Reading passage
******************************

Why was Liz Cheney all over television last week?
A week has 168 hours. That’s 10,080 minutes. There’s no way you can make it shorter.
For you and me, we may not care. Life goes on. But, if you’re running a cable news operation, you face an unending, ceaseless demand for “programming.” Ten thousand and eighty minutes divided into program segments of approximately seven minutes each means you must be prepared to deliver some sort of on-air content to cover 1,440 segments – this week, next week, the week after, and… every week until you shut it down, turn it off, or blow your brains out.
Thus, in answer to this oppressing necessity, there has been created in modern American culture the “Talking Head.” These are the faces and mouths, the eyes, ears and hair, which fill the screen and add the audio. Their real purpose - treading water until… the next segment. For the Programming Department, the “Talking Head” is the tiny rat on the spinning wheel – you know, the wheel that turns and turns but never goes anywhere.
If you’re a baseball fan, you’ll immediately understand. The “Talking Head” is the television equivalent of the middle-reliever, someone brought in from the bullpen in the third inning, somebody who can “give you some innings.” No crying baseball? Well, there’s no “mercy rule” in television. No time-out. Every minute is sixty-seconds and you must fill them up – each and every one - with something to look at and something that makes noise. You can never reach the next segment without completing the current one.
Obviously, the qualifications for who can be a “Talking Head” is either very liberally interpreted or totally ignored. “Any port in a storm” has been replaced in the daily world of today’s cable news networks with “Any face, Anytime.” In a moment of panic – when catastrophe strikes – the only known escape is to hit the control room button and bring up Billy Mays’ stain remover rant or the saving grace of the “Sham-Wow.”
“Talking Heads” feed the televised tapeworm. And, there is never enough food.
This explains why we have been lately subjected to former Vice President Dick Cheney’s daughter Liz. She’s out there for Daddy. Were she a few years younger this would easily be labeled child-abuse. Of course, as a father, I appreciate the loyalty and love of a daughter. I have three and I am positive each of them would do for me what Cheney’s daughter has done for him. What greater gift can a daughter give than to publicly embarrass herself to protect her father from the consequences of his action?
So, let us praise Liz Cheney for her devotion to family and her willingness to humiliate herself for her Dad – and now let’s ask the only questions she should have been confronted with while she was on television, but of course she wasn’t.
Question #1: Do you have any idea what you’re talking about?

******************************

Written problem 1
Arrange the lines of the pointing-dataset rows as a numbered list, skipping blank lines and leaving out the pictures.

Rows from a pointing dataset
******************************

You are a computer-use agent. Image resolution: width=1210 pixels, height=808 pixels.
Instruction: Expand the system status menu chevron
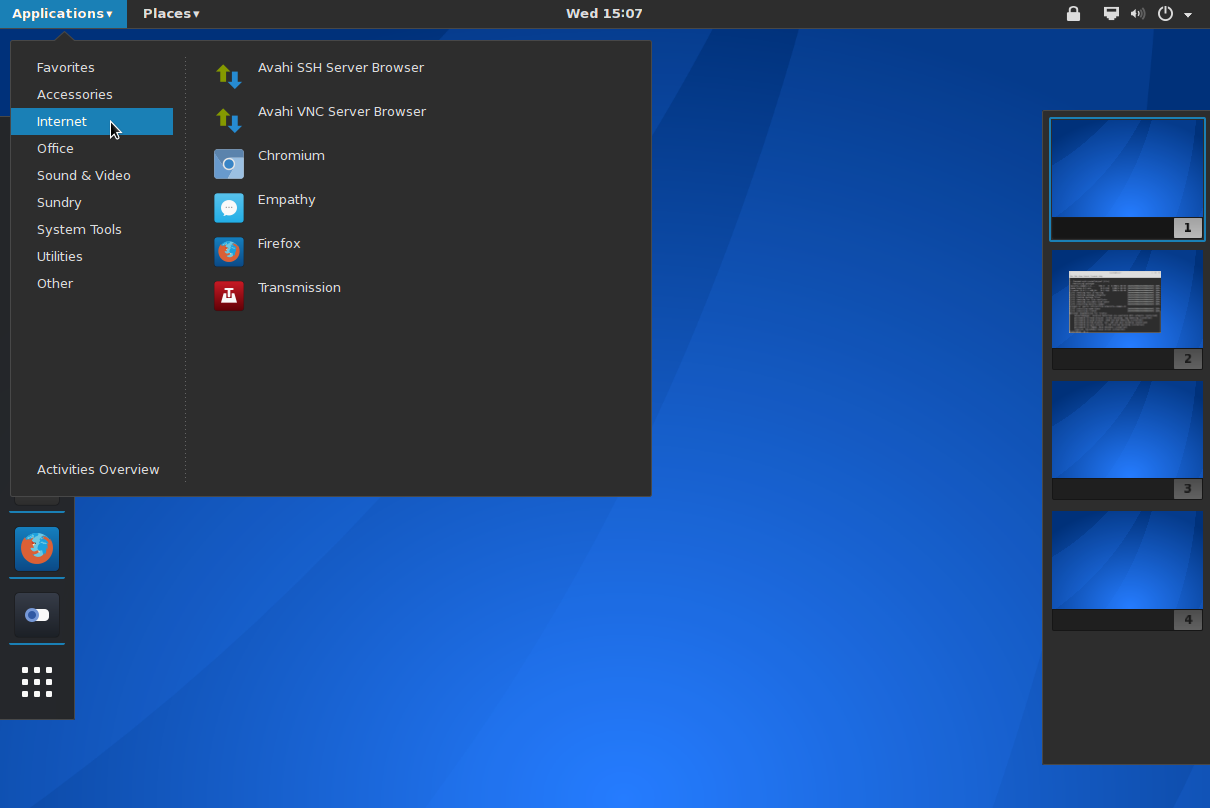pos(1188,15)
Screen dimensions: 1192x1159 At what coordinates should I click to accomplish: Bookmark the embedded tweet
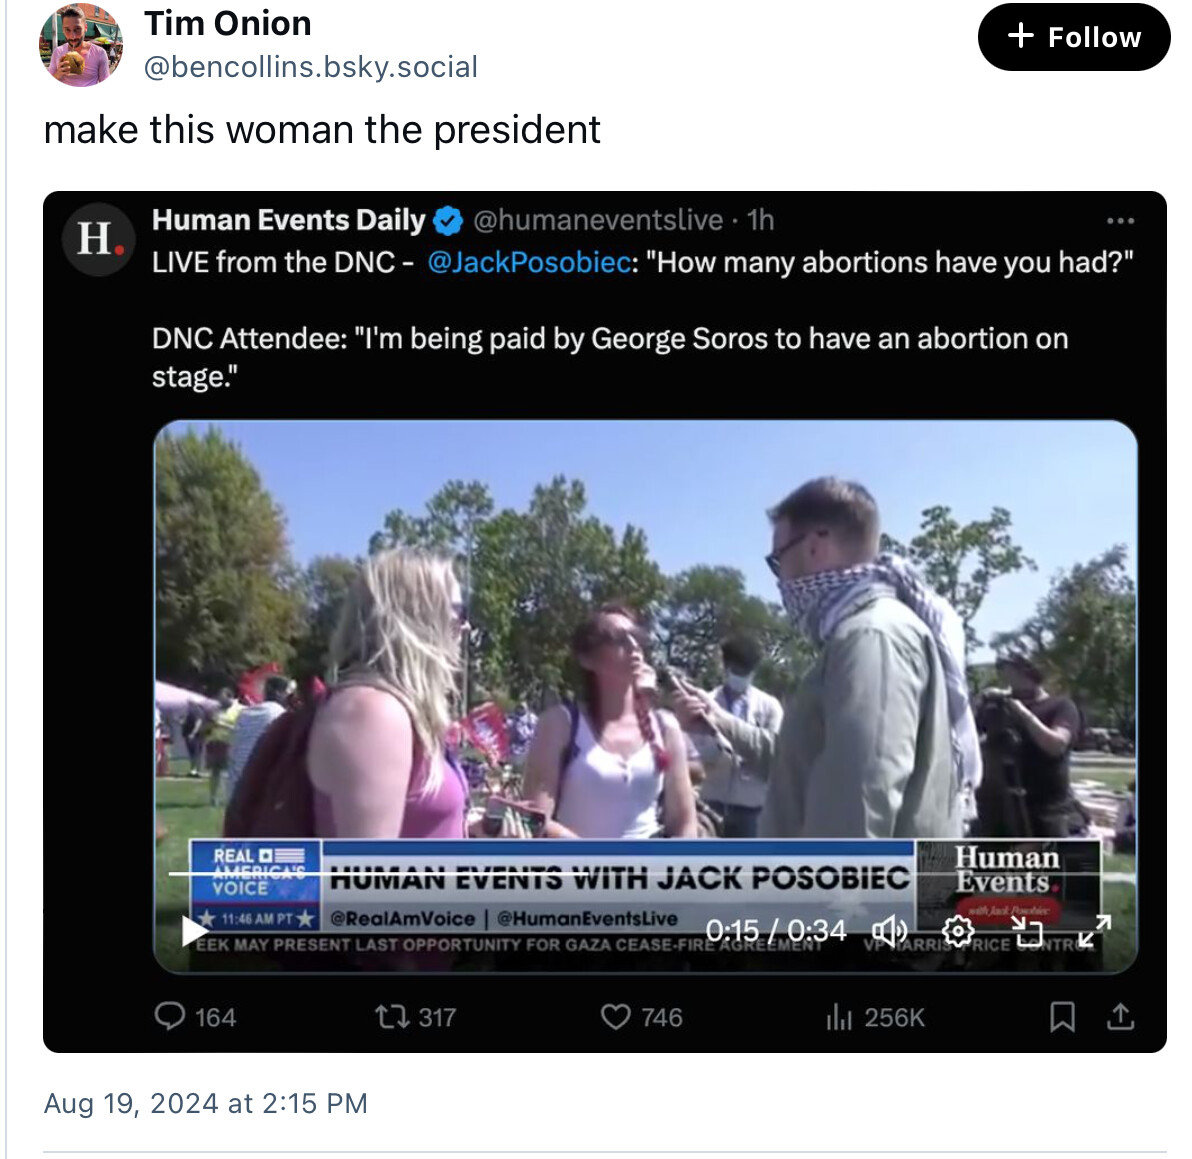point(1062,1017)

******************************

Written problem 2
Carry on the text about cable news "Talking Heads" and Liz Cheney, starting after its last line.

Right answer 1
1. You are a computer-use agent. Image resolution: width=1210 pixels, height=808 pixels.
2. Instruction: Expand the system status menu chevron
3. pos(1188,15)
4. Screen dimensions: 1192x1159 At what coordinates should I click to accomplish: Bookmark the embedded tweet
5. point(1062,1017)

Right answer 2
This is not a frivolous question. She’s defending her father and quite specifically attacking President Obama. Based on what? Her opinion? Her unquestioning love for her father? Or does she have some facts on which to base her opinion that her father’s torture policies were both legal and productive and Obama’s stopping them is wrong and damaging to the nation? Since this is what she said – shouldn’t she be asked - how does she know this?
If Liz Cheney only has opinions – well, we all have opinions. She’s only giving the cable programmers “some innings.” More meat for the monster. Here today, gone tomorrow. If we’re dumb enough to watch, that’s our problem.
But, if she has some real information, some facts, some data to back-up her assertions – well, if she does, where did she get this information, these facts, this data? After all, she’s only Dick Cheney’s daughter. She possesses no other qualifications; she has no official resume or background or experience – and for damn sure – Liz Cheney has no national security clearance. As far as we can tell, she has no first-hand capacity to know anything that you or I don’t know.
Unless, she’s spoken with her father about this issue – about the run-up to the Iraq War and the use of torture and rendition by the CIA and other American agencies and operatives, private, public, secret and foreign.
This leads right into the next question Liz Cheney should have been asked on television.
Question #2: Have you ever discussed this topic with your father?
Maybe she says, “No.” Okay, in that case – why is she on the air?
Maybe she says, “Yes.” In that case isn’t she admitting that her father, the former Vice President of the United States, has violated a number of federal laws regarding the use and dissemination of classified information?
Liz Cheney appeared on every cable news network last week. She also was seen on each of the traditional over-the-air networks. They all covered her remarks. Did anyone, at any of these television operations, ask her these questions?
Perhaps, the next time she sticks her head above the mud, somebody with a microphone will ask her how she got so dirty.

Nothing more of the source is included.